■ **TASK REQUIREMENTS**
For the listing below, state how many lines include "results". The number alone is the answer.

■ **INPUT FOR THIS TASK**
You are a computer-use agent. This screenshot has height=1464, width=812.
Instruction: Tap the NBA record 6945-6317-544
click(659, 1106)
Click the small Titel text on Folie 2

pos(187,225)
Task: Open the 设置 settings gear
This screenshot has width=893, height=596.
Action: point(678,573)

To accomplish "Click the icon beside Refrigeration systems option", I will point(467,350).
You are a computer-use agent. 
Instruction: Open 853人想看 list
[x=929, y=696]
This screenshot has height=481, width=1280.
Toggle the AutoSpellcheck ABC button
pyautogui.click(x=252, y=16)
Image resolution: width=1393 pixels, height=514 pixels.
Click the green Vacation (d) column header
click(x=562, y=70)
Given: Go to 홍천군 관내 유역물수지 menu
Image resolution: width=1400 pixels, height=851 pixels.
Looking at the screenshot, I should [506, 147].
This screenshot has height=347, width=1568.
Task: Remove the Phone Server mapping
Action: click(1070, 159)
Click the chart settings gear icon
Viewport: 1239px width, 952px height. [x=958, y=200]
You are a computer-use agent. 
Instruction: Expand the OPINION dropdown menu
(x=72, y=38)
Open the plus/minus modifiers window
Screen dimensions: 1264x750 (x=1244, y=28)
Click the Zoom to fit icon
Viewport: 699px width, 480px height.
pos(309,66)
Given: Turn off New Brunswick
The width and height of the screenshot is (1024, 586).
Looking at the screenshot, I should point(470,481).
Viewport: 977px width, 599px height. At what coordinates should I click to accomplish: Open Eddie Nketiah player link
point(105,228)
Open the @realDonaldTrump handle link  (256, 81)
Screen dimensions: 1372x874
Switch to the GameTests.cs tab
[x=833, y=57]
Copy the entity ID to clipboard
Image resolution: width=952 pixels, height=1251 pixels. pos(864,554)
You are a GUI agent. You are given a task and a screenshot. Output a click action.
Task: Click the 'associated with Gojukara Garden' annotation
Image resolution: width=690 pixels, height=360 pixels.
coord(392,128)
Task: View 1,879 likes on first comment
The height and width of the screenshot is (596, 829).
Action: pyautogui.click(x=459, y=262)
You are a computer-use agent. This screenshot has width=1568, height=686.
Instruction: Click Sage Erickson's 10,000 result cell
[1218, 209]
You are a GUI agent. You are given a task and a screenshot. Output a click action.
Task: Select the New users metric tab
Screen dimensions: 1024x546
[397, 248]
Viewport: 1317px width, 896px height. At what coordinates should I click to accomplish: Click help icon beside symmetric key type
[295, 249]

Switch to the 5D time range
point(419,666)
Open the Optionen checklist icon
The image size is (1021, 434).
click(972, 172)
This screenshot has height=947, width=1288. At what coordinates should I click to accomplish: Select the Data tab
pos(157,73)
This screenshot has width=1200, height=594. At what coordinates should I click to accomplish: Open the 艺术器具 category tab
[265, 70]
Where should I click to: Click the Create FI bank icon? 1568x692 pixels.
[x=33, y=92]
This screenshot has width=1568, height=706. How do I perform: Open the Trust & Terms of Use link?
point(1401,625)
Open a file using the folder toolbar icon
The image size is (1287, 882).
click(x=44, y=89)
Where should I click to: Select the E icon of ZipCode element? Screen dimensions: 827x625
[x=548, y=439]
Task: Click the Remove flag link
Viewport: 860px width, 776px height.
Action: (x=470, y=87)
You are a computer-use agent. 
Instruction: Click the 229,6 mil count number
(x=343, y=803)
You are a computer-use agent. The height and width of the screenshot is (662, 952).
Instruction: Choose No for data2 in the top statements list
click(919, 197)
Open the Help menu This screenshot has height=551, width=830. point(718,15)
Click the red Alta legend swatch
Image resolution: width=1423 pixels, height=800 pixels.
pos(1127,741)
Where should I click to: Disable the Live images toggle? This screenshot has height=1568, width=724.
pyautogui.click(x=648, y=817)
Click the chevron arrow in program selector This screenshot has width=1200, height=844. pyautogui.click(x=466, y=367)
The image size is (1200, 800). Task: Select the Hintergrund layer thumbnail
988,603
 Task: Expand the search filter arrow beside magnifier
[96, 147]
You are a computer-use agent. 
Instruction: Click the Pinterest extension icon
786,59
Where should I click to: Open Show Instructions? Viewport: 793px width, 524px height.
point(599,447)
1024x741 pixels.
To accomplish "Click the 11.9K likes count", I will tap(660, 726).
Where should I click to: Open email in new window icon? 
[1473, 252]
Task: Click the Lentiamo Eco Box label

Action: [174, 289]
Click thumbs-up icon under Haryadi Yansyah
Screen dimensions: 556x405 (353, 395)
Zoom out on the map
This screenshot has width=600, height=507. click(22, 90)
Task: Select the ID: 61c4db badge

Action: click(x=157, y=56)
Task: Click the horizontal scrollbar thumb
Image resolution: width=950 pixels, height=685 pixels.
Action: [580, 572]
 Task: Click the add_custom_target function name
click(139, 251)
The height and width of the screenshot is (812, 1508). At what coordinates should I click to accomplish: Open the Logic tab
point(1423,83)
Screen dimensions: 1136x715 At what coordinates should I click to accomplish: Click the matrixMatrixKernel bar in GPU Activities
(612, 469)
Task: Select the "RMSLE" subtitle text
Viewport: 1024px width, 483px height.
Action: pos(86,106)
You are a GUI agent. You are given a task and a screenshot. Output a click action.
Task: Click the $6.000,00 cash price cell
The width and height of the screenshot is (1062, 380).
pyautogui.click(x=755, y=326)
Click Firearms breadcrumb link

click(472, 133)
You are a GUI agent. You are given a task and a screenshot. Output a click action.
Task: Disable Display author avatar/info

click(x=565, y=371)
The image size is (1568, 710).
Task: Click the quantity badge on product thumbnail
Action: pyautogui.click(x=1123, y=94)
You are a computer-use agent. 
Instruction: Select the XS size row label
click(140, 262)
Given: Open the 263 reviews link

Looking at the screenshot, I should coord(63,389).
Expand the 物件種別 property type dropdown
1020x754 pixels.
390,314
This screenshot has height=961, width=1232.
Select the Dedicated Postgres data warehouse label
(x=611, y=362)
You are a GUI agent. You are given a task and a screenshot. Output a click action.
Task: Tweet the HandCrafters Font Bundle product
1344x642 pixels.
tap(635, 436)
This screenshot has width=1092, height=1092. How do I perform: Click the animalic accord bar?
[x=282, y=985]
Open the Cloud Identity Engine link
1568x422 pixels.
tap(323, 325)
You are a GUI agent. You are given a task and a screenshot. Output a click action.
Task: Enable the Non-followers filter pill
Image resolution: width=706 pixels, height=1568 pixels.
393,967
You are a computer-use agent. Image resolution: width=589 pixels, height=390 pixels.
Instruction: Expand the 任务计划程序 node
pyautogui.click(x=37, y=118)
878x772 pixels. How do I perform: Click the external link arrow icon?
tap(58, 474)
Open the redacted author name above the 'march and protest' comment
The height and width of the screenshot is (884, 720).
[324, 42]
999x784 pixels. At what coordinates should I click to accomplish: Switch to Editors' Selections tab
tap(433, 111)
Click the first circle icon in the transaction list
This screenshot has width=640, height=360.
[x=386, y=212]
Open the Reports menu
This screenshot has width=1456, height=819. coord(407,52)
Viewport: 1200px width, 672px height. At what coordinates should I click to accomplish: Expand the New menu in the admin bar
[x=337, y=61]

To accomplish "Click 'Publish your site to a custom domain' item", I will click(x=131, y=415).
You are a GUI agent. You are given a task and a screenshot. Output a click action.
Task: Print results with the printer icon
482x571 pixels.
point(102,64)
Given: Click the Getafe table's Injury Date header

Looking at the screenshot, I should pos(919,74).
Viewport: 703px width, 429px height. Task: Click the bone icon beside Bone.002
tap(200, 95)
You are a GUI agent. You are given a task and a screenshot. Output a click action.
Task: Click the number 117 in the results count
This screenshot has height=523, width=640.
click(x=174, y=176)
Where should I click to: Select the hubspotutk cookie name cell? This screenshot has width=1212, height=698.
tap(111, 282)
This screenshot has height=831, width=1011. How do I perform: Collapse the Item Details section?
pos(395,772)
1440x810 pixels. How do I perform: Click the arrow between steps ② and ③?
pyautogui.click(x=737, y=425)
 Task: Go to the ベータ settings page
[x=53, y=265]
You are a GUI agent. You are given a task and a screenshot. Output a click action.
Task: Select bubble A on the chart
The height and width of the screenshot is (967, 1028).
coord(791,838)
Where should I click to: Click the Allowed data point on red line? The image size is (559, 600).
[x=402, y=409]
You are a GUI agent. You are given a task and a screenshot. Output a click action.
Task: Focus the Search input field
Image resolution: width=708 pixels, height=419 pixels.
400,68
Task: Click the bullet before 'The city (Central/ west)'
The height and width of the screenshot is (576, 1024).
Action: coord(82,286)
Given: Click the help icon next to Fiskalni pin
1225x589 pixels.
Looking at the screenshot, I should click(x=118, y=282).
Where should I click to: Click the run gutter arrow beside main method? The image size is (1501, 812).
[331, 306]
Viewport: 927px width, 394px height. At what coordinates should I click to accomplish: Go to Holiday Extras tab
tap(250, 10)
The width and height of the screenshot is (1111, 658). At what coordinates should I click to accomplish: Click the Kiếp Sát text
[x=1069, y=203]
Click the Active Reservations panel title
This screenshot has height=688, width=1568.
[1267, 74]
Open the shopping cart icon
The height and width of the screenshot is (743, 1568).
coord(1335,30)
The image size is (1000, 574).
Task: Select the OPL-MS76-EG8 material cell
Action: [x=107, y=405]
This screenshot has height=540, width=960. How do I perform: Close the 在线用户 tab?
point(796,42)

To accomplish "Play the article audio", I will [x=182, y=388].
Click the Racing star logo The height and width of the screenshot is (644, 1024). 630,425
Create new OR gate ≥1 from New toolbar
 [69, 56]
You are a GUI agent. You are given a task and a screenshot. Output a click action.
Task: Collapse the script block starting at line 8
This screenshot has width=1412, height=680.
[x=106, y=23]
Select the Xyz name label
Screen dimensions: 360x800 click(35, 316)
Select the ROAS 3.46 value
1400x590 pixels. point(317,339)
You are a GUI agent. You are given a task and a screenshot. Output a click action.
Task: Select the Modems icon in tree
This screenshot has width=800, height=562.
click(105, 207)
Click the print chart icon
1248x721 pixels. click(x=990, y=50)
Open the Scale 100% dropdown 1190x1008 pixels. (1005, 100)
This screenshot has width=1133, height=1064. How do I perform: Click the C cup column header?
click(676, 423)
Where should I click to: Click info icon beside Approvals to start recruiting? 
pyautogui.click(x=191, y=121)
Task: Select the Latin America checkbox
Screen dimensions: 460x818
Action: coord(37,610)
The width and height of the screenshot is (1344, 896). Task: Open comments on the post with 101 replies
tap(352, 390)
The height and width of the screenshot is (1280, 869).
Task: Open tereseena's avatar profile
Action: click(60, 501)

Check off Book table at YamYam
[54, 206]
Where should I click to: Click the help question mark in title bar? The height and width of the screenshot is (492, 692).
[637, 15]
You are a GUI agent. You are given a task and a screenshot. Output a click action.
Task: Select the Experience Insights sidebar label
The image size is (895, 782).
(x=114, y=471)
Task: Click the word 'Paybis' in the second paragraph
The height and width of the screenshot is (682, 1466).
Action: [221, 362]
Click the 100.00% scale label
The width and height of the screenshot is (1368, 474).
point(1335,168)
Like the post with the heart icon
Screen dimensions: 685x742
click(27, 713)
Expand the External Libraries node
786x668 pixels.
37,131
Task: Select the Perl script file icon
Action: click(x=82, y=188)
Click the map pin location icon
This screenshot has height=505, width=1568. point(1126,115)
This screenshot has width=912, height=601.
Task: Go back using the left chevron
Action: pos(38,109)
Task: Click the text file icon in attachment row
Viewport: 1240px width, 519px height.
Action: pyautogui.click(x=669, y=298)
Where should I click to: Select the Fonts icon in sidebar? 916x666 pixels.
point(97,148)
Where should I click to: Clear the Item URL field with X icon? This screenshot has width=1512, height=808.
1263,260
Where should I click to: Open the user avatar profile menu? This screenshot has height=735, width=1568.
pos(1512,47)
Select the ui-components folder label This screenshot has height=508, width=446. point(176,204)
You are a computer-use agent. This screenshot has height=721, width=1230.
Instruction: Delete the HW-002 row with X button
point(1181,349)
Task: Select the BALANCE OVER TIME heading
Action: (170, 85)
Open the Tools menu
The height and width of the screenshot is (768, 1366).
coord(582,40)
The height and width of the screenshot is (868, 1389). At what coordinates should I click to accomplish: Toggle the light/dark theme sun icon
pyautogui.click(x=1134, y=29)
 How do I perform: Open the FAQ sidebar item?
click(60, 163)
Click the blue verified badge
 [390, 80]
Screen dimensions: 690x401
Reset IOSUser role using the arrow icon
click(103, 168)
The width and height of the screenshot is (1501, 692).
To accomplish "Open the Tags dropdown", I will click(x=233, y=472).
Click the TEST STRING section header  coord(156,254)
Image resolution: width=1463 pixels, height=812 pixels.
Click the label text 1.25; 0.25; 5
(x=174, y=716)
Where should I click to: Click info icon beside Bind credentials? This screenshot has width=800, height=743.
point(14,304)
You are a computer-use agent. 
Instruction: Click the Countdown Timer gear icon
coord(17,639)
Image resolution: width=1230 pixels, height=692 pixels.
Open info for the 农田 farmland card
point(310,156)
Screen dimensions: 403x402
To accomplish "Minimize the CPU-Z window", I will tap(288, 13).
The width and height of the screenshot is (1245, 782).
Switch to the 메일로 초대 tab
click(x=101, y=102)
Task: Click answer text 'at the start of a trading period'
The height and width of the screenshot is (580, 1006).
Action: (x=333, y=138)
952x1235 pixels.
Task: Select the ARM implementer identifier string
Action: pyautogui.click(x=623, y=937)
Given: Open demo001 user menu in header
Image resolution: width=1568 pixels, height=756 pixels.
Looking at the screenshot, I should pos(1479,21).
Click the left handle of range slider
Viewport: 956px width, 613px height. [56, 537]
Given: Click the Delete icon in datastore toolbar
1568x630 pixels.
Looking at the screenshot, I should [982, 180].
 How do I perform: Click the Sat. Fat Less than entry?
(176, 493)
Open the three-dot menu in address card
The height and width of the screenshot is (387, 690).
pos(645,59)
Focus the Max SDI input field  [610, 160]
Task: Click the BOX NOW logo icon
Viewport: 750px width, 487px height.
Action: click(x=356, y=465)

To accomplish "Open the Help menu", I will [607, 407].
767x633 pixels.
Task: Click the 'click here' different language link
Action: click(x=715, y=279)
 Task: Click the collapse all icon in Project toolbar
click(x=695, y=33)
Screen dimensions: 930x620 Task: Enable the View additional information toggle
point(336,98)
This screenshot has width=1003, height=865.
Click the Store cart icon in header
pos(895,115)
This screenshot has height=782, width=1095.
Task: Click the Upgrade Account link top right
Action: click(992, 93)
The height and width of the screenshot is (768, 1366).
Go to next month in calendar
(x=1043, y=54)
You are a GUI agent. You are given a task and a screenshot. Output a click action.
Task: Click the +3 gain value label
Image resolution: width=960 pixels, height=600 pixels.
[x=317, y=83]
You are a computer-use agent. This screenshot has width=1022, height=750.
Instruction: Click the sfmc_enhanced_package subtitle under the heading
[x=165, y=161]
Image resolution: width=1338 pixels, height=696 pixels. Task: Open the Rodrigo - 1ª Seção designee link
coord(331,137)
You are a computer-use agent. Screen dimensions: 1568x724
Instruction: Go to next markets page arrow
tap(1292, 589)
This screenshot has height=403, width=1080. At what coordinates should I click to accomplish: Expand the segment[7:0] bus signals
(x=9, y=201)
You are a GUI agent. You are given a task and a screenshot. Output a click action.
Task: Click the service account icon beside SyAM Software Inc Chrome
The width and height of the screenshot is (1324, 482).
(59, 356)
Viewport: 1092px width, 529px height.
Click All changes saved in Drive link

■ **SOLUTION FOR THIS EXERCISE**
2